═════ Entries provided ═════

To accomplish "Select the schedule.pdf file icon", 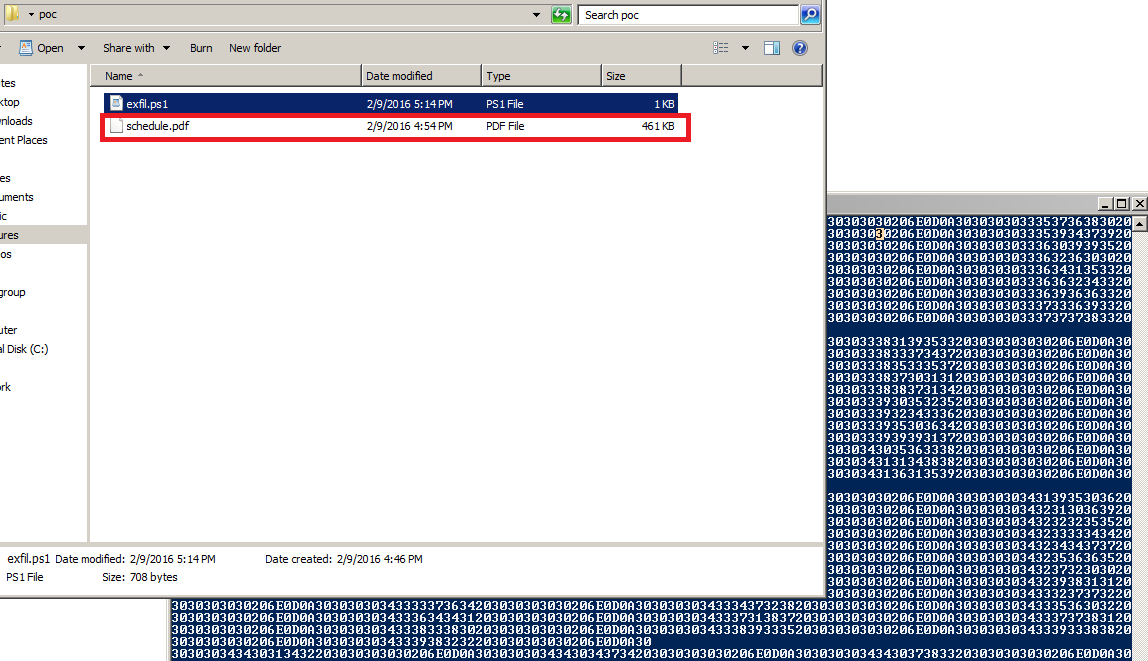I will tap(116, 126).
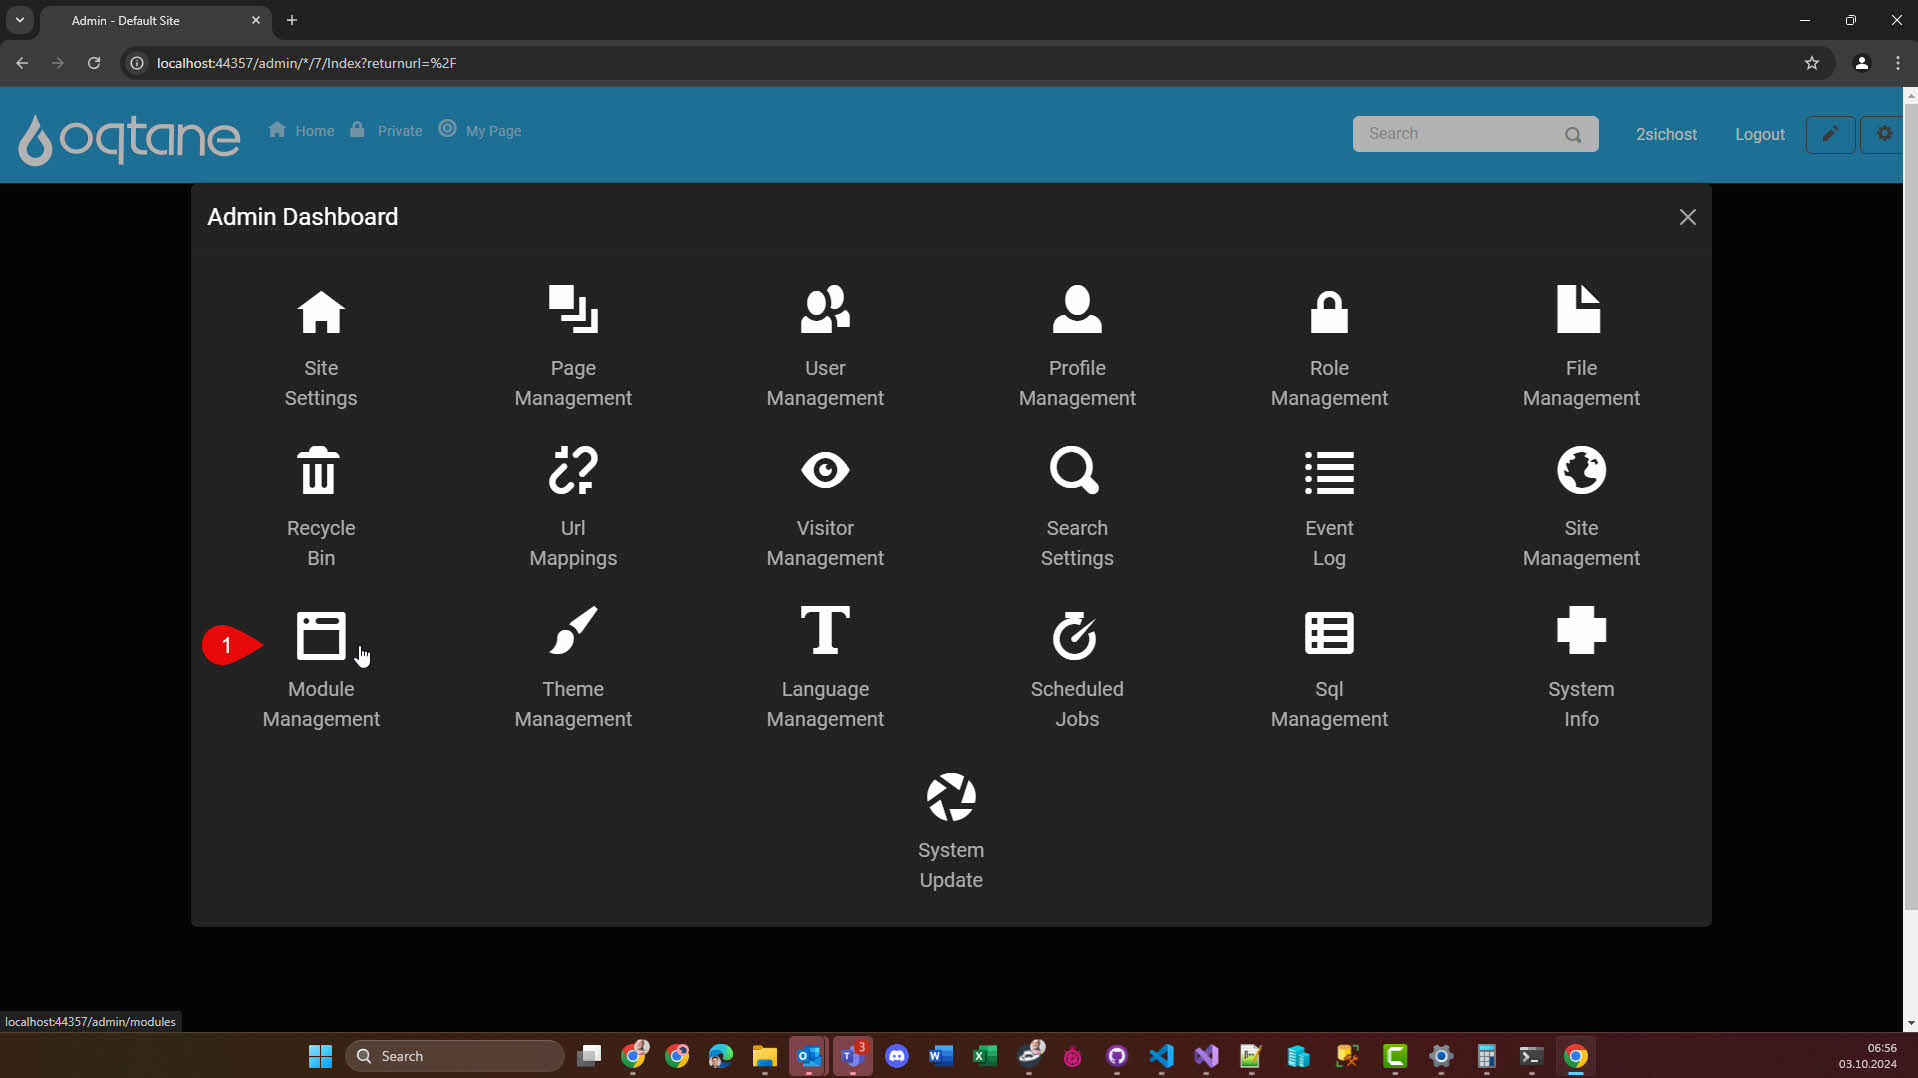Click the Logout link
This screenshot has height=1078, width=1918.
[x=1759, y=134]
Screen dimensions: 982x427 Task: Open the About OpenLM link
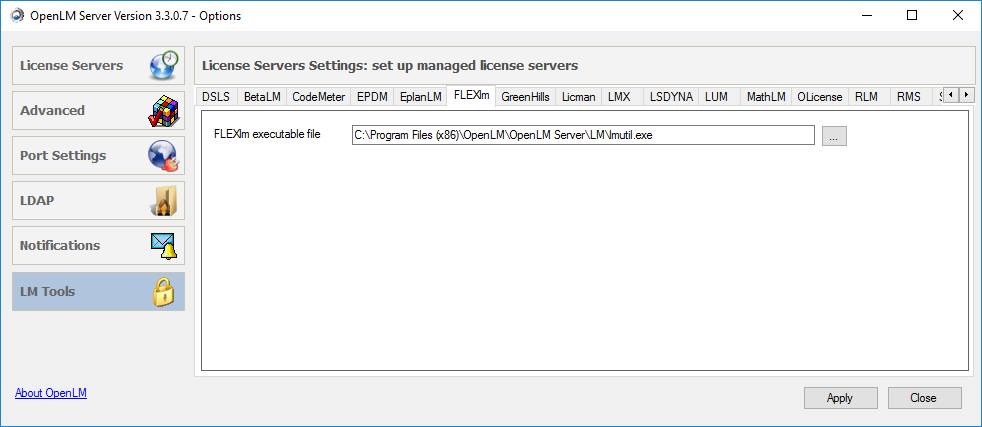(x=51, y=393)
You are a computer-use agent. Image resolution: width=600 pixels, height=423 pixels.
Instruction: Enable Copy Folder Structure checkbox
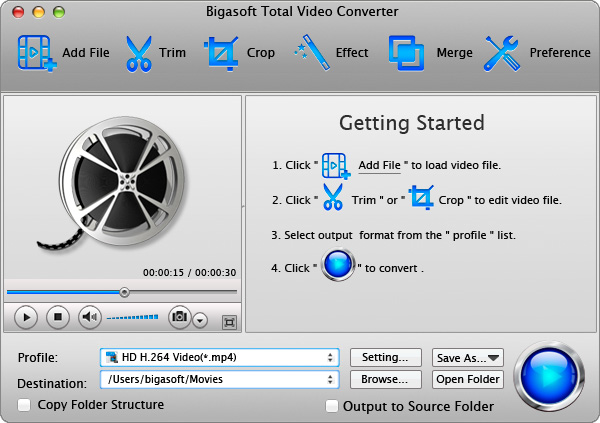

═════

Your instructions: Excluding all pictures, output exactly the lines from the line containing "Screen dimensions: 982x427" through the last line of the entries above.

Solution:
Screen dimensions: 982x427 Task: Open the About OpenLM link
(x=51, y=393)
You are a computer-use agent. Image resolution: width=600 pixels, height=423 pixels.
Instruction: Enable Copy Folder Structure checkbox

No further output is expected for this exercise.